4 Ways to Select Distinct Rows in PostgreSQL

Updated: January 4, 2024 By: Guest Contributor Post a comment

Introduction

Eliminating duplicate rows from result sets is a common task in SQL programming, and PostgreSQL offers multiple methods for selecting distinct rows. This article explores various strategies for achieving this goal and outlines the advantages and potential drawbacks of each approach.

Using DISTINCT Clause

The DISTINCT clause is a straightforward way to select unique rows in a PostgreSQL query.
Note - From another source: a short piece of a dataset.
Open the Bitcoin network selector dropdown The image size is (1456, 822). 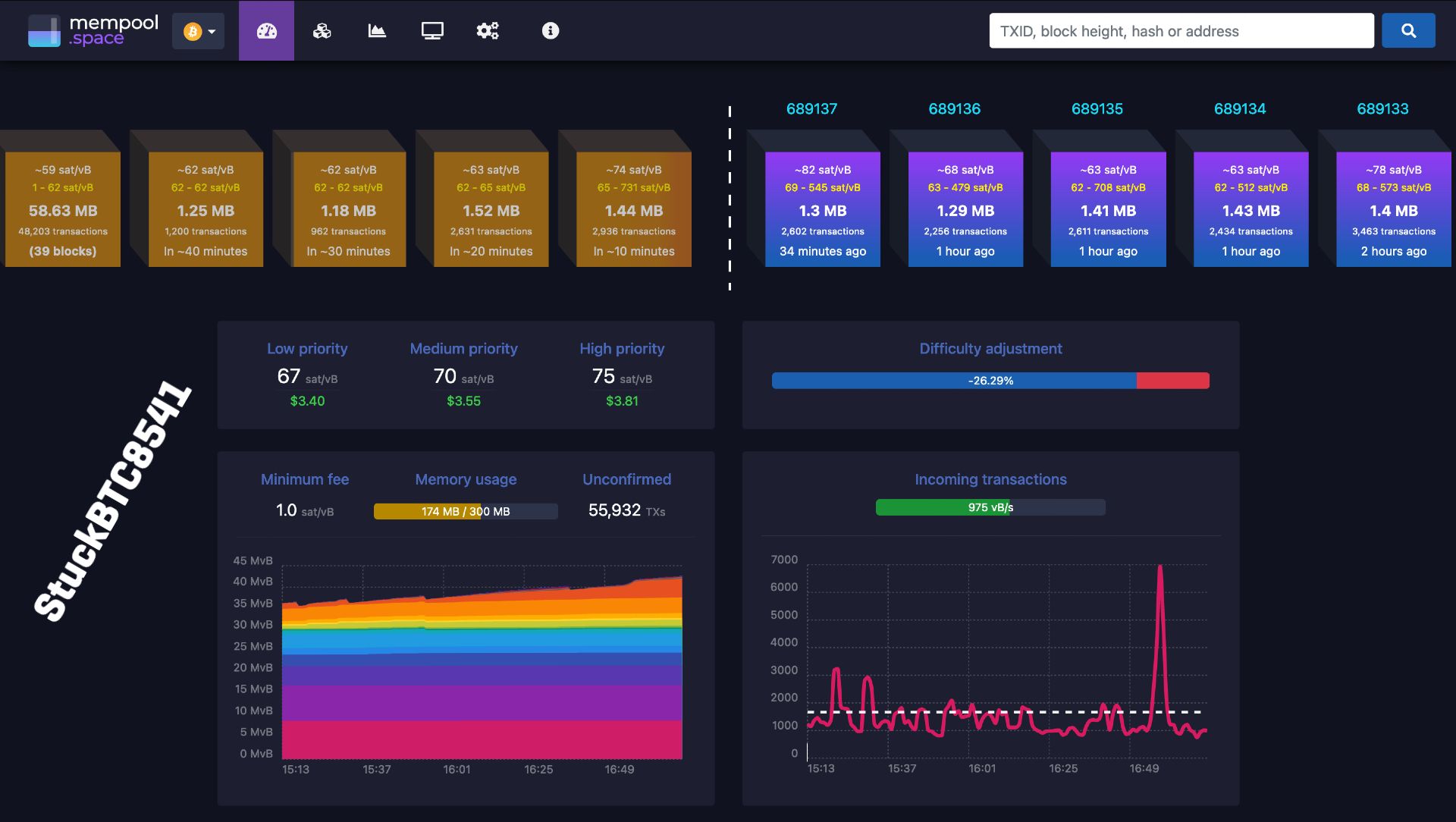[x=198, y=30]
It operates by comparing the results row by row, excluding duplicates.

Steps:

  1. Write a SELECT statement specifying the columns you want to retrieve.
  2. Insert the DISTINCT keyword right after SELECT.
  3. Execute the query to get the distinct results.

Example:

SELECT DISTINCT column1, column2 FROM table_name;

Pros: Easy to use; Great for simple queries; No need for additional constructs.

Cons: Can be slow with large datasets; might not be practical when distinct combinations involve many columns.

Using GROUP BY Clause

The GROUP BY clause groups identical data into summary rows and can be used to find rows with distinct column values when not used with aggregate functions.

Steps:

  1. Write a SELECT statement indicating the columns that should be grouped.
  2. Include the GROUP BY clause followed by the columns you used in your SELECT.
  3. Run the query to obtain rows with distinct combinations of the grouped columns.

Example:

SELECT column1, column2 FROM table_name GROUP BY column1, column2;

Pros: Useful for complex queries; Can be combined with aggregate functions.

Cons: Might be less intuitive than DISTINCT; Similar performance trade-offs with large datasets.

Using DISTINCT ON Expression

PostgreSQL’s DISTINCT ON expression is more flexible than the simple DISTINCT clause. You can use it to select distinct rows based on specific column(s), not necessarily all output columns.

Steps:

  1. Use SELECT DISTINCT ON and specify the column(s) for uniqueness.
  2. List the rest of the columns you need in your SELECT.
  3. Add ORDER BY clause to ensure the correct row is selected in case of duplicates.
  4. Execute your complete query.

Example:

SELECT DISTINCT ON (column1) column1, column2, column3 FROM table_name ORDER BY column1, column2;

Pros: More control over which duplicates to remove; Works well when you only need uniqueness based on specific column(s).

Cons: Must be used with an ORDER BY clause; Could be less performing on large datasets.

Window Functions

Window functions can partition data into groups, and when combined with a uniqueness constraint, they can select distinct rows.

Steps:

  1. Start by selecting all columns you want from the table.
  2. Use a window function like ROW_NUMBER() over a partition of the distinct columns.
  3. Wrap your selection within a subquery.
  4. Filter on the row number being 1.

Example:

SELECT * FROM (
  SELECT *, ROW_NUMBER() OVER (PARTITION BY column1, column2) AS rn FROM table_name
) subquery WHERE rn = 1;

Pros: Offers fine-grained control and is efficient, especially with indexes.

Cons: More complex syntax; Might be overkill for simple uniqueness requirements.

Conclusion

PostgreSQL provides several options for selecting distinct rows in a database, each with its own use cases and performance considerations. For simple scenarios, DISTINCT or GROUP BY may be sufficient and easy to implement. When needing a more refined approach, particularly over specific columns, DISTINCT ON is the way to go. Meanwhile, window functions offer the highest flexibility and efficiency, suitable for complex queries. Your choice will depend on the dataset size, table structure, and the query complexity.